• What you are asked to do: Entries follow. Return each line that contains the word "target".

• Task inputs:
━━━━━━━━

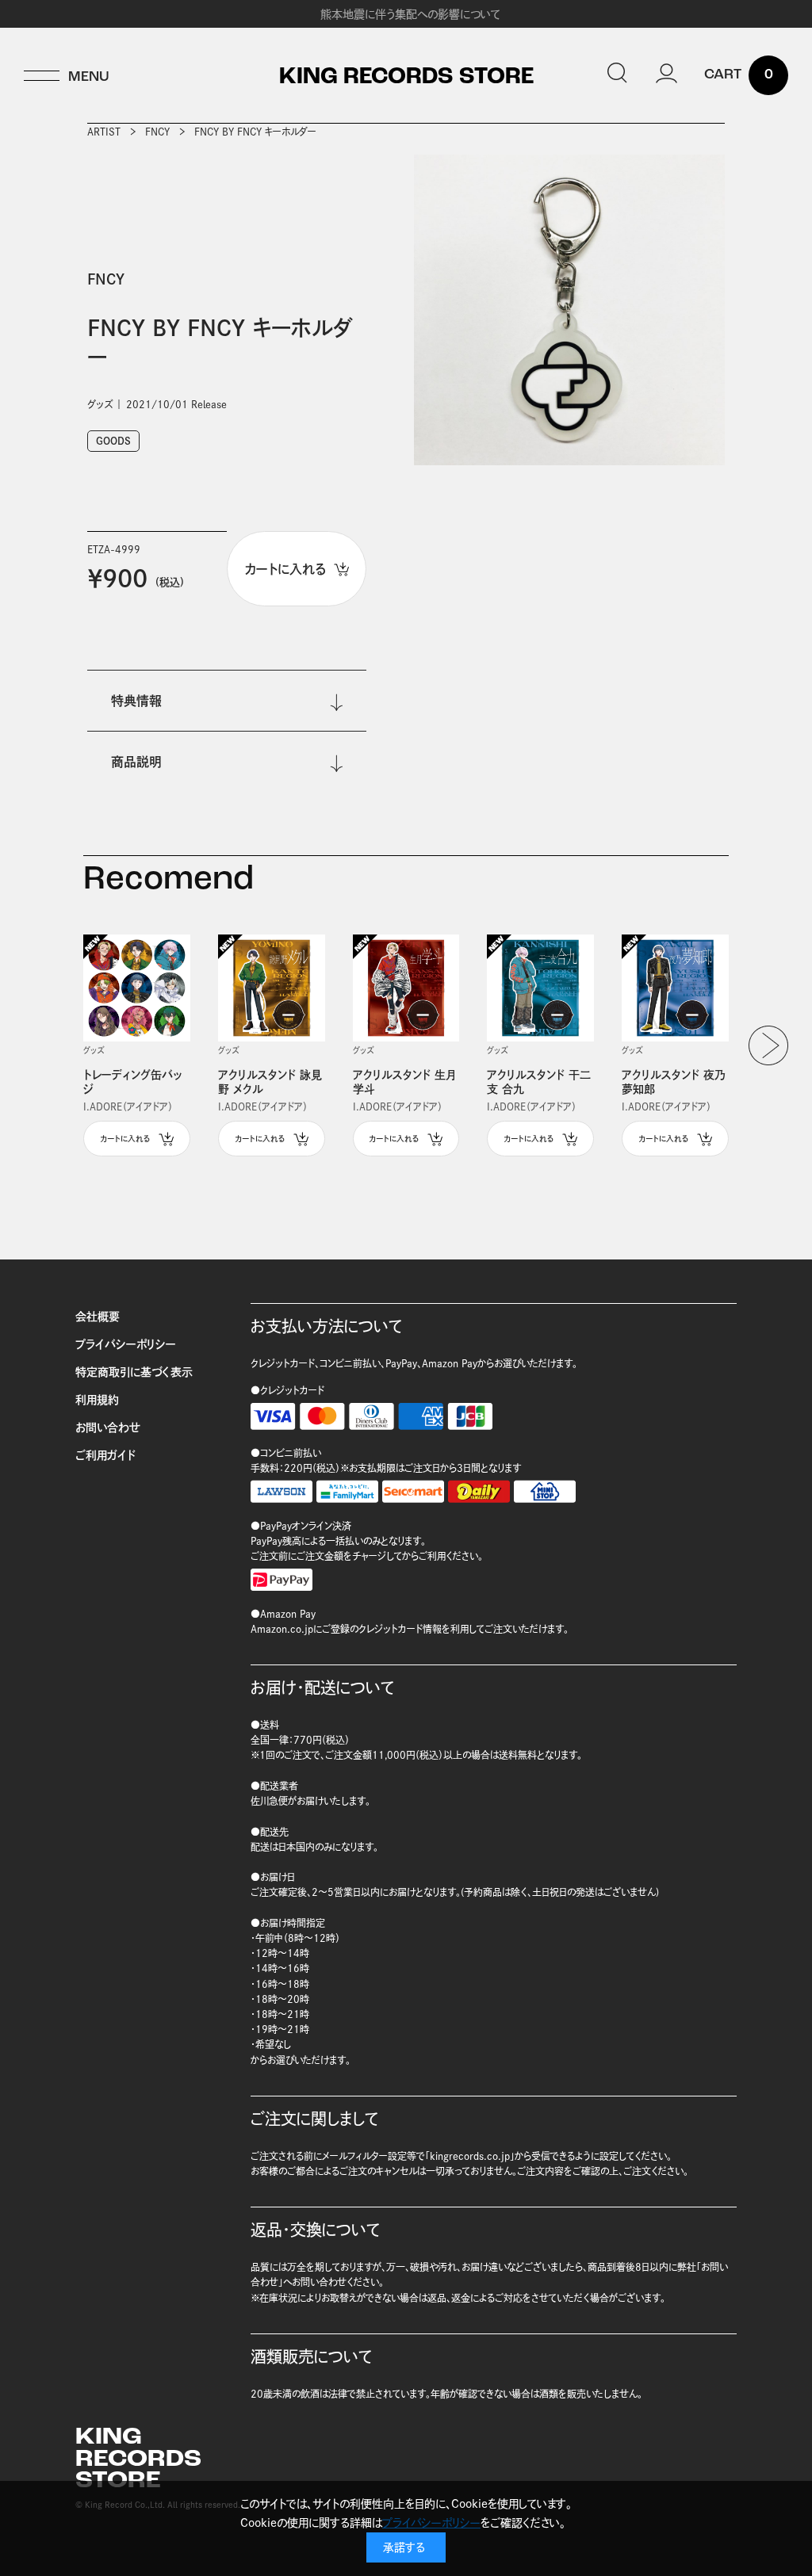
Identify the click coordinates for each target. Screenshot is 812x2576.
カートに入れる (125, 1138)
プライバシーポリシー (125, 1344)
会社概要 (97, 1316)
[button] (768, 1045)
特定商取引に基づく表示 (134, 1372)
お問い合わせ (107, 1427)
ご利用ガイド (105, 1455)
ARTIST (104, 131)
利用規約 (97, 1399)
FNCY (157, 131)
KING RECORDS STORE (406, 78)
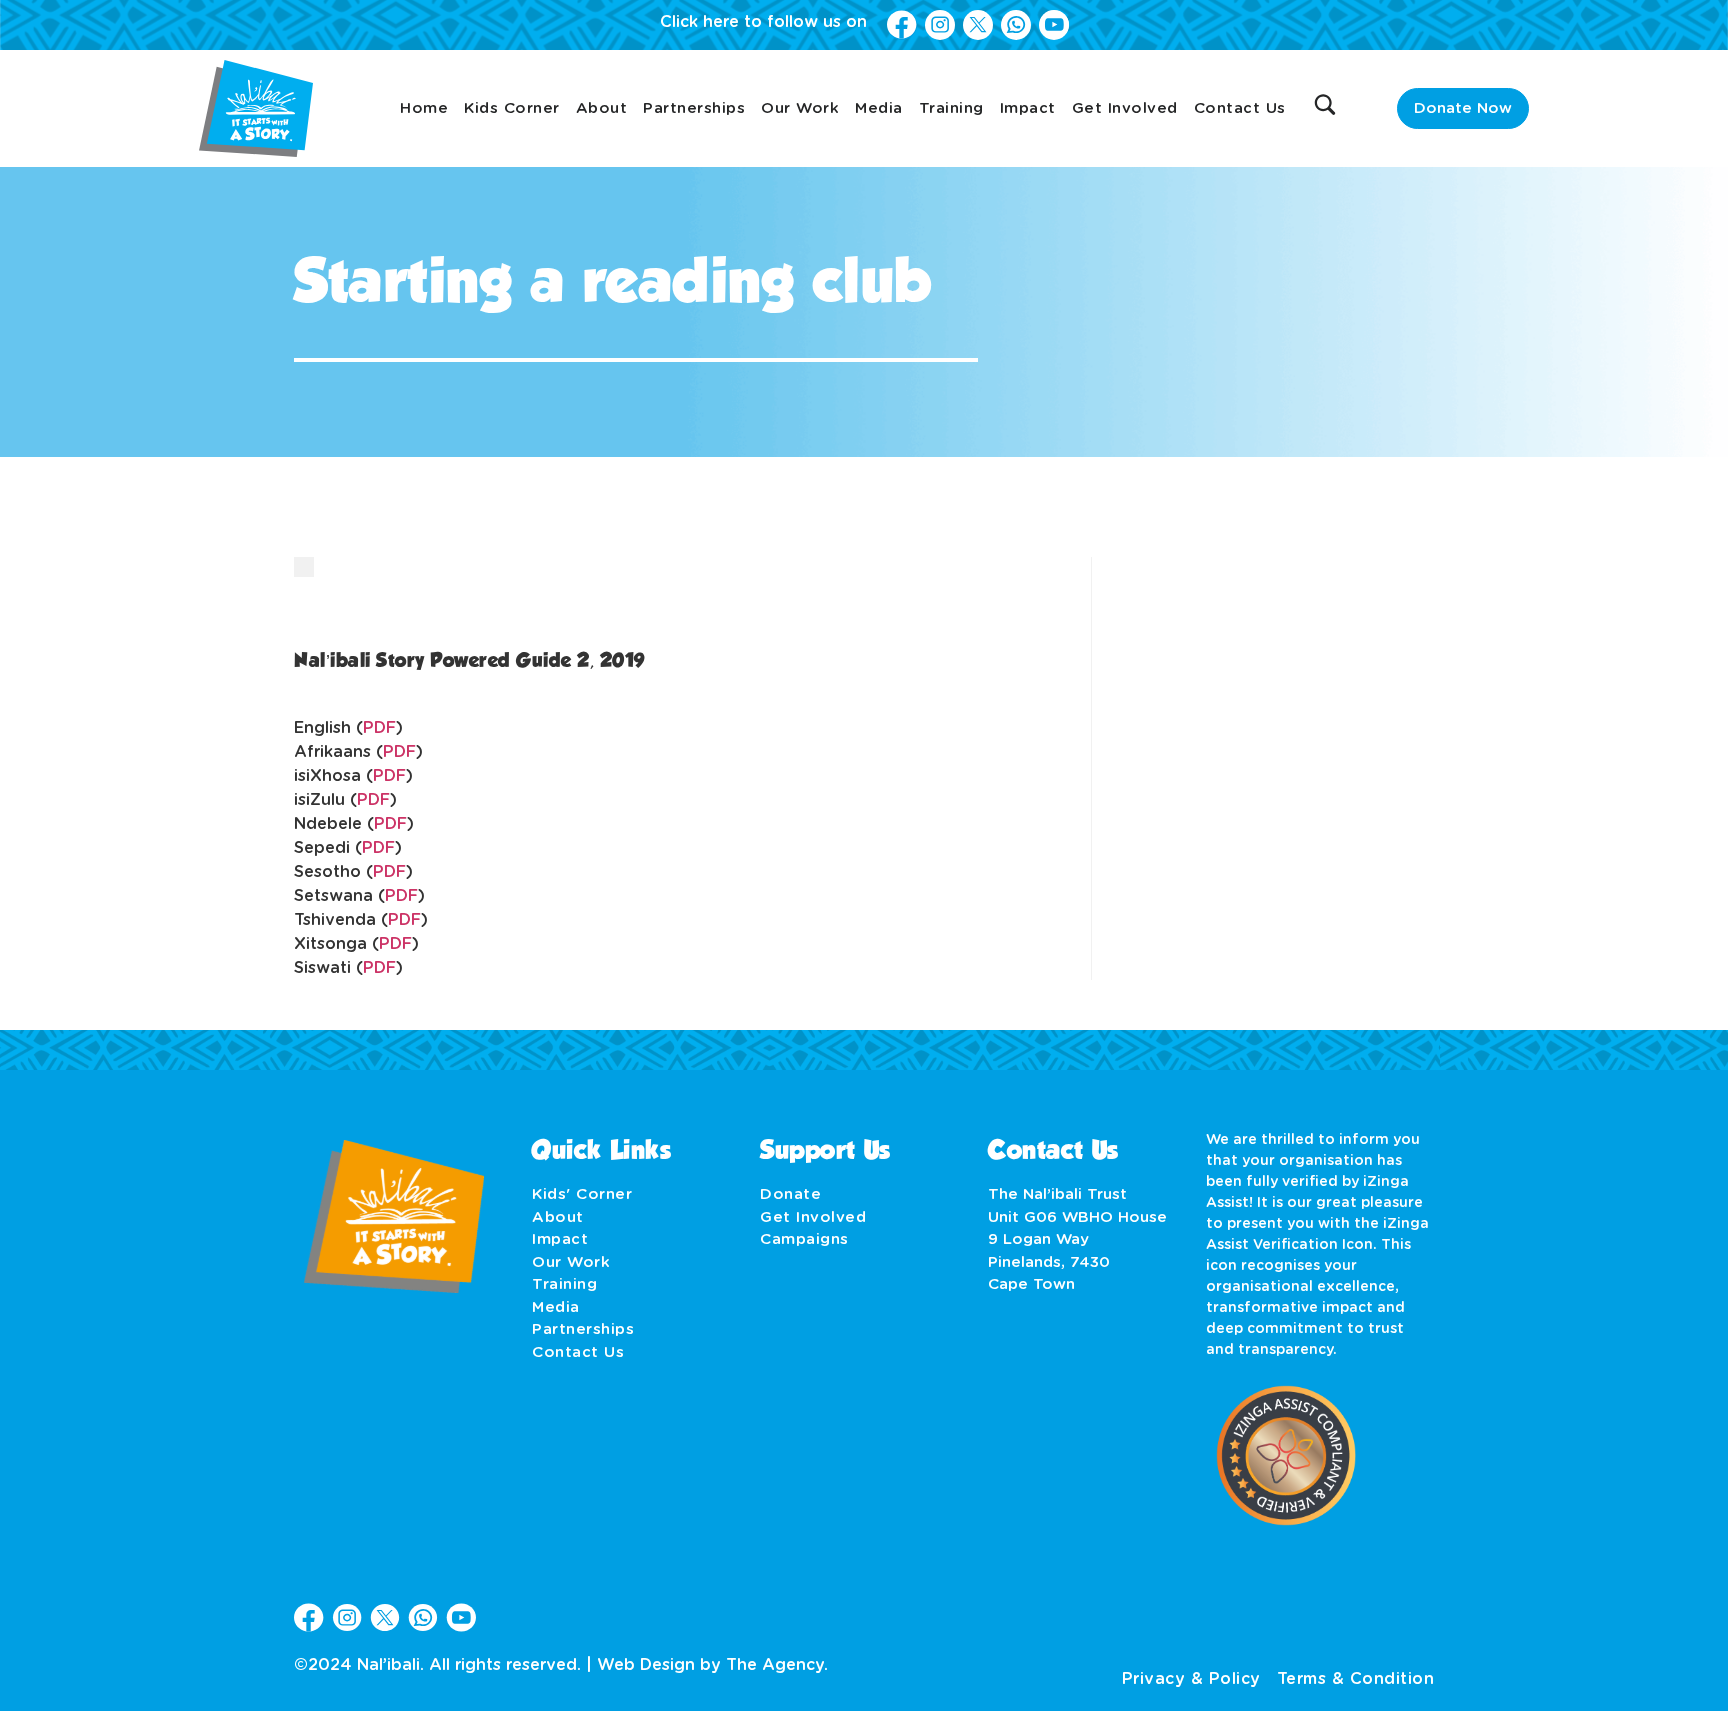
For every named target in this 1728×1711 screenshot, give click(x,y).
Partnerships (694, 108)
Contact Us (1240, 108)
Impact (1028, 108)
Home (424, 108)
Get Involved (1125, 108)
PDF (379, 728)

━━━━━━━━

• Solution to this exercise:
Identify the click coordinates for each target. Screenshot is 812x2576.
For every named target in this 1728×1711 screenshot, give click(x,y).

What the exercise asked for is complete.